Exeter Northcott theatre needs to start again “with a completely clean slate”, according to the administrator who is now in charge of the venue and is calling for the company that ran the theatre to be replaced with an entirely new body.
Ian Walker from administrator Begbies Traynor was appointed last month after it emerged that the regional producing venue was trading with a significant deficit. At the time, its board claimed it had “no choice” but to place the theatre into administration, despite receiving advice against the move from Arts Council England.
According to Walker, the deficit runs to “several hundred thousand pounds” and he is now talking to the theatre’s funders in a bid to find the best way forward for the Northcott.
He told The Stage: “There is a deficiency there and it’s also apparent that there has been a certain amount of falling out between the various stakeholders, which I think means that the only way forward is for a new company to be formed to take this thing over.
“It makes a lot of sense for a new company to take this over with a completely clean slate.
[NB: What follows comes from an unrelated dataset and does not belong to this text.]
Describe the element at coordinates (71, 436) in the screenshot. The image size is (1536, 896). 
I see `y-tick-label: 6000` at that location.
It can be new everything - new board, new management, new way the theatre is going to be run. Everything is up for grabs.”
According to Walker, because the company which ran the venue - Northcott Theatre Foundation - does not own the theatre, which is leased from Exeter University, it would be possible for a new organisation to take over its assets for little or no money.
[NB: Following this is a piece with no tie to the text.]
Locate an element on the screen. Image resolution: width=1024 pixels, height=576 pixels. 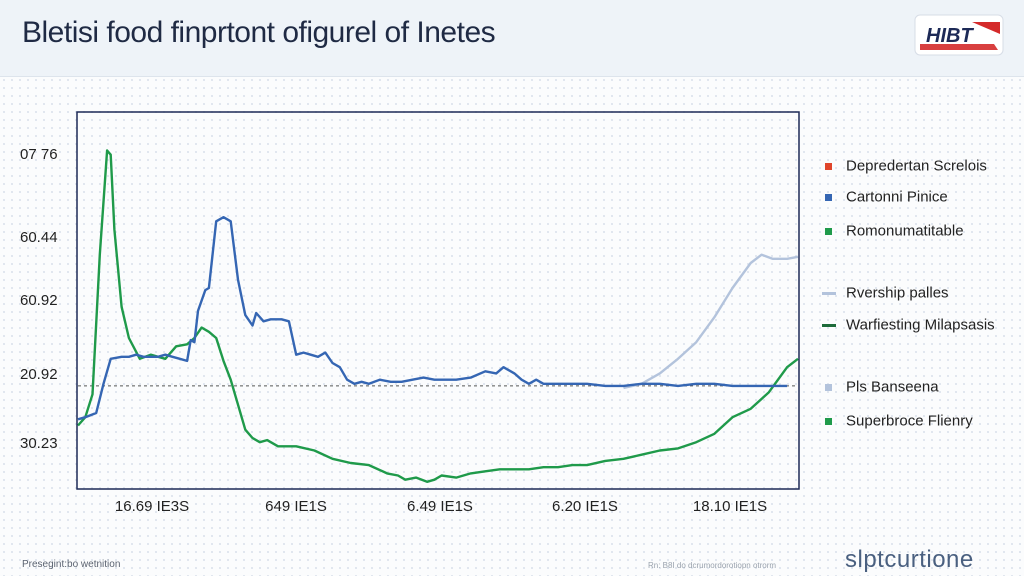
legend-item: Romonumatitable is located at coordinates (891, 232).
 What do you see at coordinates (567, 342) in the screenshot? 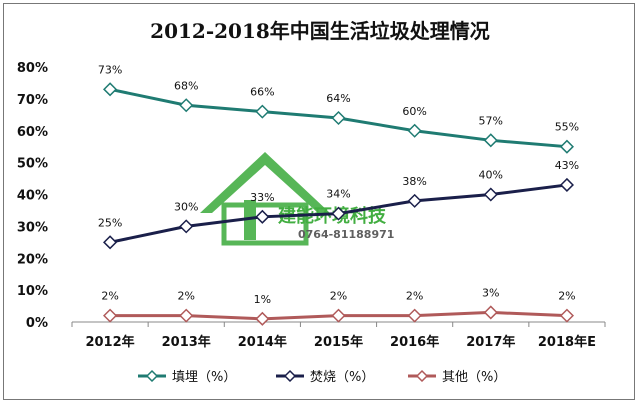
I see `x-tick-label: 2018年E` at bounding box center [567, 342].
However, he acknowledged that “it would very much be a win-win situation if someone was willing to pay to take over the theatre” because it would mean some of Northcott’s unsecured creditors could be paid back. He stressed that if a new organisation were to take over the running of the venue, current staff would be protected in the transfer.
Walker added: “We are starting to crystallise a way forward which will hopefully take the theatre - I don’t mean the company - out of administration sooner rather than later.”
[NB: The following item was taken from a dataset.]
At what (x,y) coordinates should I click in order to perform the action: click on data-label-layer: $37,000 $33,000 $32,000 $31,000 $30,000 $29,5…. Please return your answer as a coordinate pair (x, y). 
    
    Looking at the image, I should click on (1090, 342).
When the Northcott went into administration at the end of last month, it marked the latest development in an ongoing saga at the south-west theatre.
In 2007, shortly after reopening following a £2.1 million redevelopment, the venue was hit with the news it was to lose its annual £547,000 grant from ACE as part of the 2007 spending round. At the time, the theatre said it faced the threat of closure if the grant was removed. In early 2008, ACE revised its decision. Later in 2008, long-serving artistic director Ben Crocker left the venue and a new senior management team was appointed.
In October that year, the new chief executive Kate Tyrell announced a restructuring of the organisation in a bid to save on running costs. The scheme saw several redundancies made.
However, according to Walker, the organisation appears to have run into financial trouble again because of “excessive spend on overheads” caused by an accounting system which was incapable of alerting the company to the over-spend until it was too late.